What this task involves - Scan the entries line by line and return those with "діалоги".

Provided material -
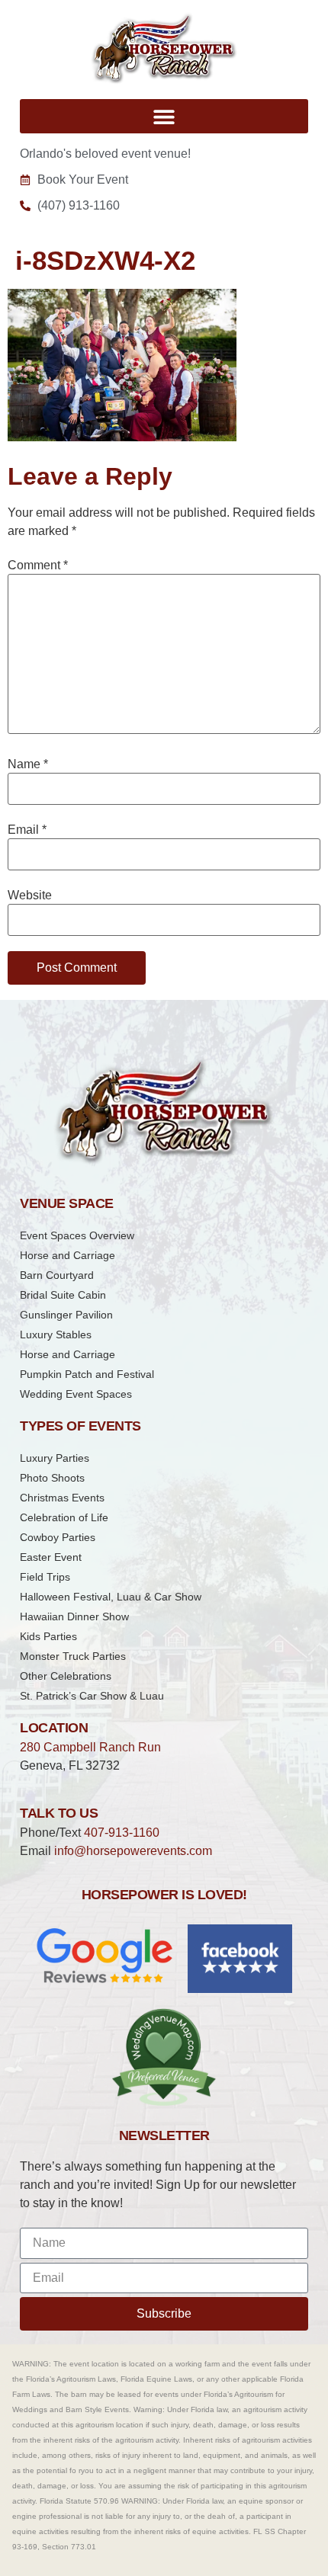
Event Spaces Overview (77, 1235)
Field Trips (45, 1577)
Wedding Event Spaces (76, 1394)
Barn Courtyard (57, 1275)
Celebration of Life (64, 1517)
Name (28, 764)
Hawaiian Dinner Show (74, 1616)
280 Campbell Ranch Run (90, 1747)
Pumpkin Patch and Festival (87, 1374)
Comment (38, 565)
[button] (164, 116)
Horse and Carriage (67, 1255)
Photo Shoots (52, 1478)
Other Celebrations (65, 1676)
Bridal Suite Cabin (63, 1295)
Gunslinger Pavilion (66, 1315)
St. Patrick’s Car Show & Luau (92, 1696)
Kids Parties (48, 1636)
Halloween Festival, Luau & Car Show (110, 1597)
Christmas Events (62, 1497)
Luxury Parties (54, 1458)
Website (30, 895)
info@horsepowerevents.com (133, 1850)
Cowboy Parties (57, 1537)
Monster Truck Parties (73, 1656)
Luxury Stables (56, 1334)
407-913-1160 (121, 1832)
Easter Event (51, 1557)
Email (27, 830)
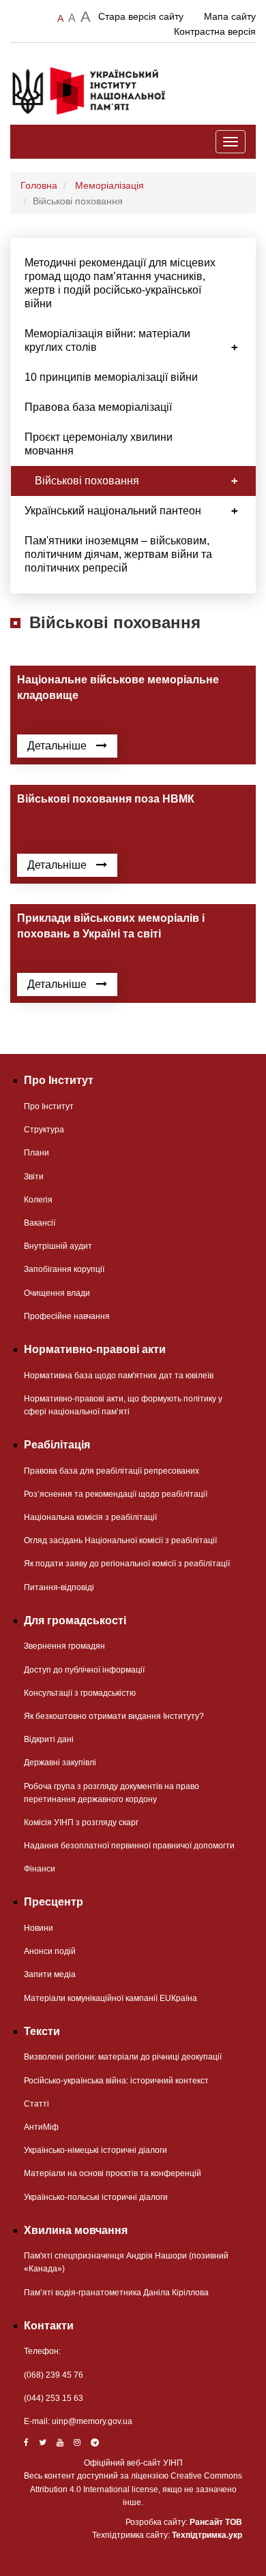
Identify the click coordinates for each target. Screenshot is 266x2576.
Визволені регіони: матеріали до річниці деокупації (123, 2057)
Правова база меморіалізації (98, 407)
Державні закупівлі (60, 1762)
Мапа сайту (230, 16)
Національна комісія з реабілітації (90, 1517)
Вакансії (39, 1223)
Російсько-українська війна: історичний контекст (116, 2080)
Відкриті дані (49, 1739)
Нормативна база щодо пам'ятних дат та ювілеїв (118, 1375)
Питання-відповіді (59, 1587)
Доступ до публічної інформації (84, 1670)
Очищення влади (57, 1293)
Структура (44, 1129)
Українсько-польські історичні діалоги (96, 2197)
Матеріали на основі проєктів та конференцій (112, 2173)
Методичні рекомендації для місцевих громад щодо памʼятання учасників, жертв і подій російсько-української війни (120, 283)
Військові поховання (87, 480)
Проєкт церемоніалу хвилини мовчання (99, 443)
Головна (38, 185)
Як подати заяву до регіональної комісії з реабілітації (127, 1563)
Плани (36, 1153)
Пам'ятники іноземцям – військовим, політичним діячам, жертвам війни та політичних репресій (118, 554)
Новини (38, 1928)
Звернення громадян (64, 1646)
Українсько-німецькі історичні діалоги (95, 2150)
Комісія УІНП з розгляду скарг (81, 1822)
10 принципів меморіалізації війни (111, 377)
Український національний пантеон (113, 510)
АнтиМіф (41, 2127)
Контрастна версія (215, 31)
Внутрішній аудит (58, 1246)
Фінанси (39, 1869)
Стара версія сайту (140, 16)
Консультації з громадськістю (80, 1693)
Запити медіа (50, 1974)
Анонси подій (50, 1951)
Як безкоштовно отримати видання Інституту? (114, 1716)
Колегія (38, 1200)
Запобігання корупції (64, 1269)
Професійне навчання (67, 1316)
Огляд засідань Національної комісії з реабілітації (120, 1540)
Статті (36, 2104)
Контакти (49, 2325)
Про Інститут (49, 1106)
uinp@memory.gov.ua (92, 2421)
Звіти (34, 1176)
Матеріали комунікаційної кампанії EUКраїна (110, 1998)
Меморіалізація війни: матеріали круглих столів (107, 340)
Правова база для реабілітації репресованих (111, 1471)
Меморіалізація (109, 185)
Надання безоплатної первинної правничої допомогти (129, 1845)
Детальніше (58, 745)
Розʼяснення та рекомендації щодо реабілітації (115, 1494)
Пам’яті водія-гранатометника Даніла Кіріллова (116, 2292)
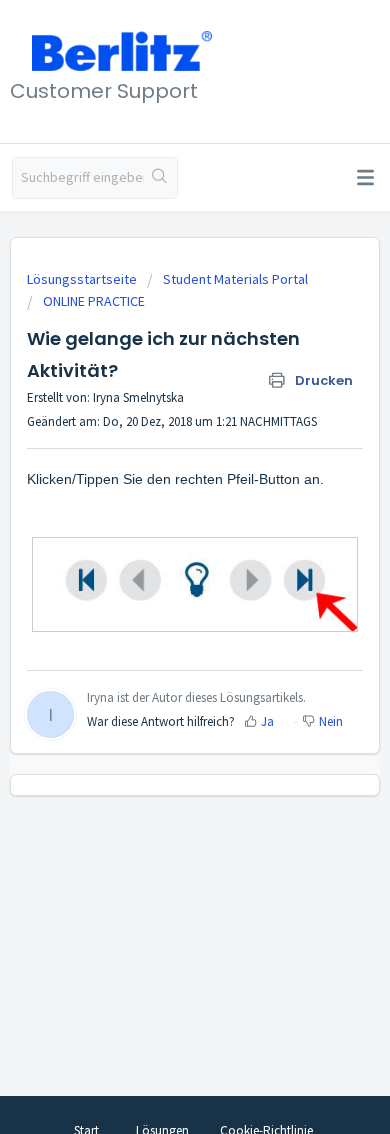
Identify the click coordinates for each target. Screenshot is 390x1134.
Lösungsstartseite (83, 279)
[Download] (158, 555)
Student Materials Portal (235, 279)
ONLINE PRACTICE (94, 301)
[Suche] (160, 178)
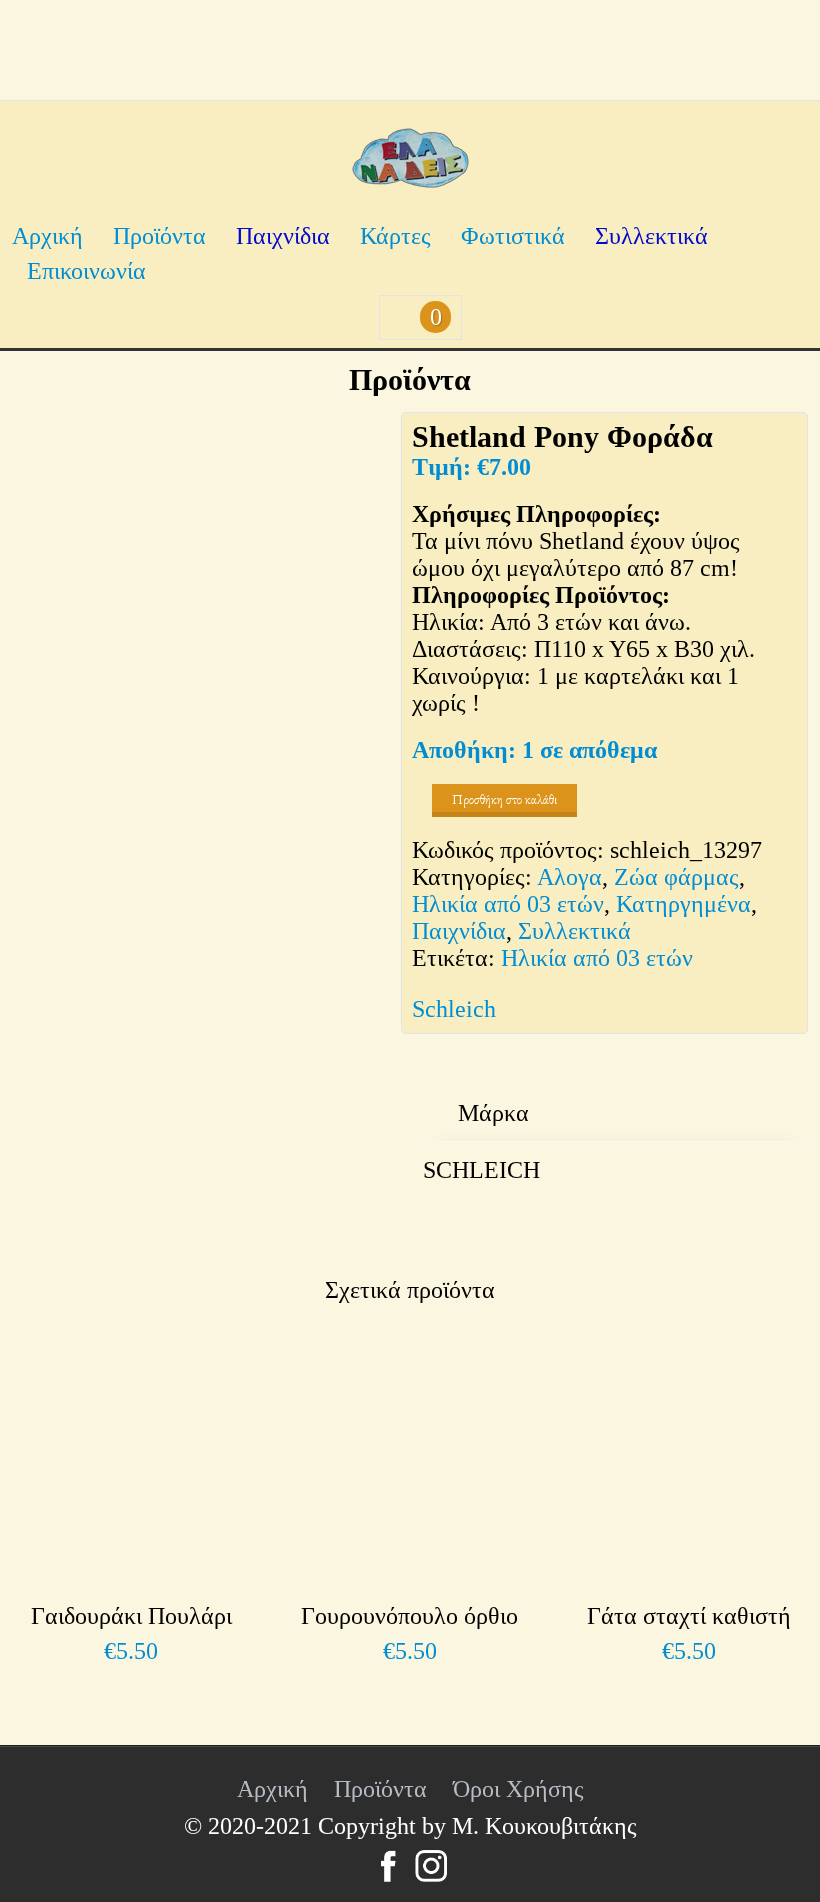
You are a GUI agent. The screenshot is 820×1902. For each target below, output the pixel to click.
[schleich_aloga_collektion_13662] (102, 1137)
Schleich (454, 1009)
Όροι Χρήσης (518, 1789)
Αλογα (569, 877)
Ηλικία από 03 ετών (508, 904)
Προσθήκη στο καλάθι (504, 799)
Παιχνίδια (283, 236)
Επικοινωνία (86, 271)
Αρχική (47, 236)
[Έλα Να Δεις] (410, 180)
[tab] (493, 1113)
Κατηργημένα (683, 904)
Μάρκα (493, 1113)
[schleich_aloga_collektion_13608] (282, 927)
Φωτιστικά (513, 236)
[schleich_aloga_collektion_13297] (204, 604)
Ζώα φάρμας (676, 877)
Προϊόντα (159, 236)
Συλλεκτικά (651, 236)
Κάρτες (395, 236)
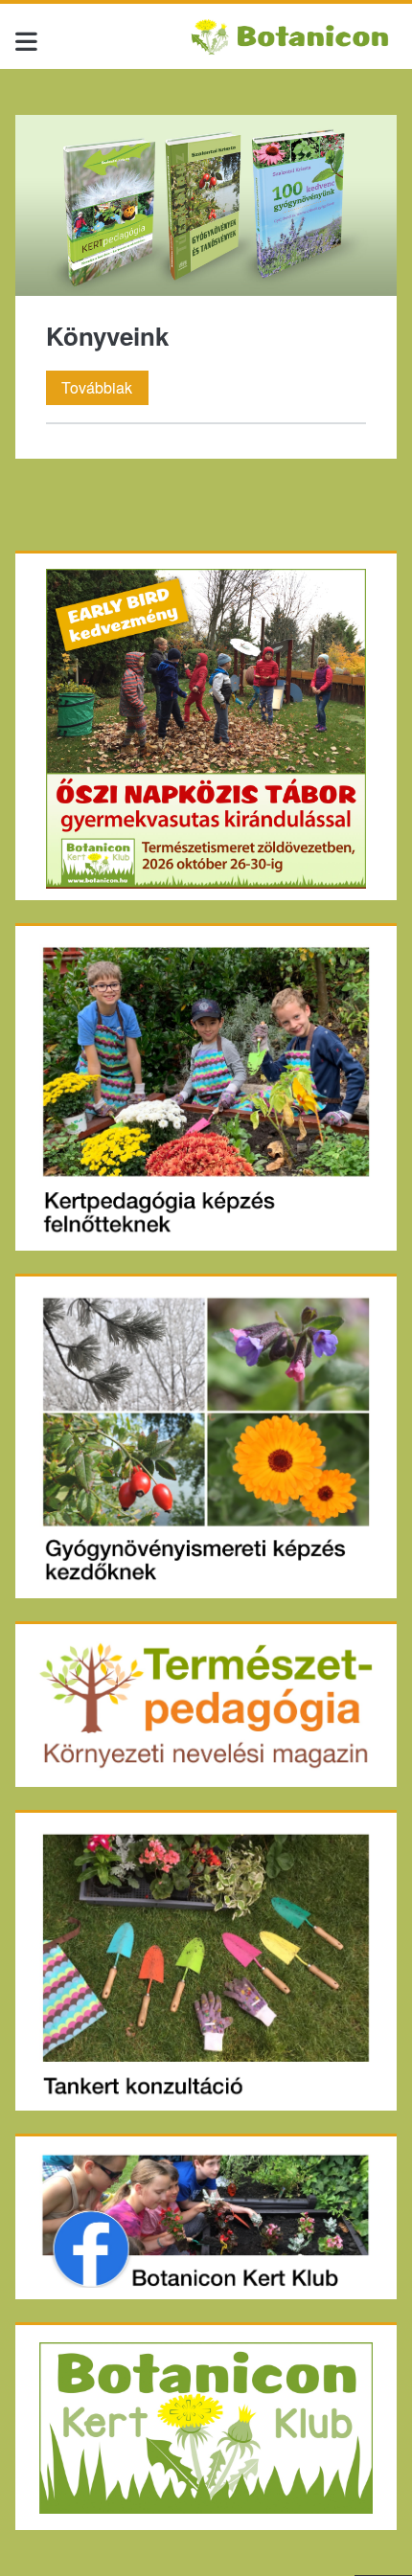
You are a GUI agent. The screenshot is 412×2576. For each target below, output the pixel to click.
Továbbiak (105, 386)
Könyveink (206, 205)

Response -
Українсько-польські історичні діалоги (96, 2197)
Українсько-німецькі історичні діалоги (95, 2150)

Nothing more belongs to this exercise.